By Aru Kaul
In March, we celebrated Women’s History Month, which focused on the theme “Women Making History Now.” This year is about acknowledging and honouring the lasting impact created by Canadian women. From ethically sourced candles to cultural embroidery, here are women entrepreneurs from Ryerson who are making a difference in the world of art and lifestyle.
Saarah Furmli, a fourth-year social work student, owns a business called Mursal Embroiders where she makes embroidery that is inspired by her own and other people’s cultures.
Furmli says she has always loved sewing and crocheting and wanted to make good use of all of the leftover fabric she had, rather than throwing it out. She began by making a denim purse for her friend, which eventually led to her watching Youtube videos on how to do embroidery.
She says her cultural identity influenced the name of her business; “mursal” is the Dari word for rose. As her business grew, she wanted to implement more cultures into her designs and began collaborating with her clients. As a result, she began to create cultural designs, starting with her friend’s Bengali background.
“Before I embroidered my friend’s name, I had never seen Bengali letters. It is probably one of the most beautiful languages I have ever seen written,” Furmli said.
She has also found ways to incorporate her embroidered designs in her assignments, using them for social work education.
Sweets and Treats TO
Khushi Shah, a second-year politics and governance student, and Saakshi Padhiar, a fourth-year computer science student, co-run Sweets and Treats TO, a pick up delivery service that sells minimalistic cakes, cakesicles and cupcakes.
Shah manages the social content and branding while Padhiar manages the pick up and delivery system.
While Padhiar and Shah aim to create desserts inspired by minimalism, they hope to one day incorporate designs from their culture.
Shah said the brand has created a sense of community, trust, home and creativity that ensures people love their products for their celebrations.
“For the future, we are definitely brainstorming ideas of minimalistic Desi designs to share with our community of customers,” Shah said. “As we expand, we’ve had many people tell us how they appreciate the time and effort that we put into our products and our customizable options.”
Twinkles Candles Shop
To Ria Arora, a fourth-year social work student, making candles was nothing more than a hobby that she picked up during the pandemic. This all changed when her sister told her she should sell her candles.

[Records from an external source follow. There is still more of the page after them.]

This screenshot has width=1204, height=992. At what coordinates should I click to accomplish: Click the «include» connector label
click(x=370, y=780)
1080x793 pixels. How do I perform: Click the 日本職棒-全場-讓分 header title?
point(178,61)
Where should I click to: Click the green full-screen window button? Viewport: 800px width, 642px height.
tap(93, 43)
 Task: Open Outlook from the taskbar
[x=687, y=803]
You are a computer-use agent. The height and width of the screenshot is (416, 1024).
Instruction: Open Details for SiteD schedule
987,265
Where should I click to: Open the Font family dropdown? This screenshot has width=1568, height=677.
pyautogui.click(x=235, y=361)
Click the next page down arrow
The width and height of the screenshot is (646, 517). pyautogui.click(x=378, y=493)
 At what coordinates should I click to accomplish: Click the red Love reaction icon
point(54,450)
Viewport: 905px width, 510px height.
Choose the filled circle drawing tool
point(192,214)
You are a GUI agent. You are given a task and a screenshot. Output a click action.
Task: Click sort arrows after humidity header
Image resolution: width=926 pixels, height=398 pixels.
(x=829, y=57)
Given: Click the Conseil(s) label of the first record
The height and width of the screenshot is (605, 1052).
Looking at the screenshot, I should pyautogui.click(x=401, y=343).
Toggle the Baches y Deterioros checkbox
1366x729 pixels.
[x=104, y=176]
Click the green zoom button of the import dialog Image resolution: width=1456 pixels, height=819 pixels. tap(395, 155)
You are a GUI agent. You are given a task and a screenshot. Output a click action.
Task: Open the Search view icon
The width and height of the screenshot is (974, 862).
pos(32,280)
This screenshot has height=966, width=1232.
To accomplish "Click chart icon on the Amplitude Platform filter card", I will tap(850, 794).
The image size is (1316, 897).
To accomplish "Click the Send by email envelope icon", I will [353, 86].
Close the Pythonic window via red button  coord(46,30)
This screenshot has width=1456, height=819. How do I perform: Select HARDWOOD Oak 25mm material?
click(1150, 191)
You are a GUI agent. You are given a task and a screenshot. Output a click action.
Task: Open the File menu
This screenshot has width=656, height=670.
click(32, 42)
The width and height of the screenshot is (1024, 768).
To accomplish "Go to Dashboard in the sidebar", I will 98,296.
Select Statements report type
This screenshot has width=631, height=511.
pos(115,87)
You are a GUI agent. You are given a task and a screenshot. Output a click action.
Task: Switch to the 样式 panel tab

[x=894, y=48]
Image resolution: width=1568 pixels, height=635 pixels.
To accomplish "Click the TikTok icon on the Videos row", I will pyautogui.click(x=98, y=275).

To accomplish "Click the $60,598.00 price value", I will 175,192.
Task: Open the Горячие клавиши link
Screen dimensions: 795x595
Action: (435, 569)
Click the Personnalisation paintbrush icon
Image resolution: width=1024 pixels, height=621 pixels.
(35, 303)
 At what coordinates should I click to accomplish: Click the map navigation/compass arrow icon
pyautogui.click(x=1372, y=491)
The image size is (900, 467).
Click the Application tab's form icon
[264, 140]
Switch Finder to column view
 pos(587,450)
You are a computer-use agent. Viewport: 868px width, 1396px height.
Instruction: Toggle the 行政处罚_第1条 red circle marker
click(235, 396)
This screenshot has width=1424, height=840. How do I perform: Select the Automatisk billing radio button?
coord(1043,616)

“I didn’t think I could do it because starting a business seemed like so much. If it weren’t for my sister, I never would have started it,” Arora said.
Arora owns Twinkles Candle Shop, which is an online business that aims to provide ethical, sustainable and safer candle alternatives. In an effort to be as environmentally friendly as possible, Arora started an initiative for her online business called The Recycling Program.
With this initiative, Arora would use an app called Bunz to connect with consumers. The customers then bring in their worn out candles and Arora recreates them into new candles.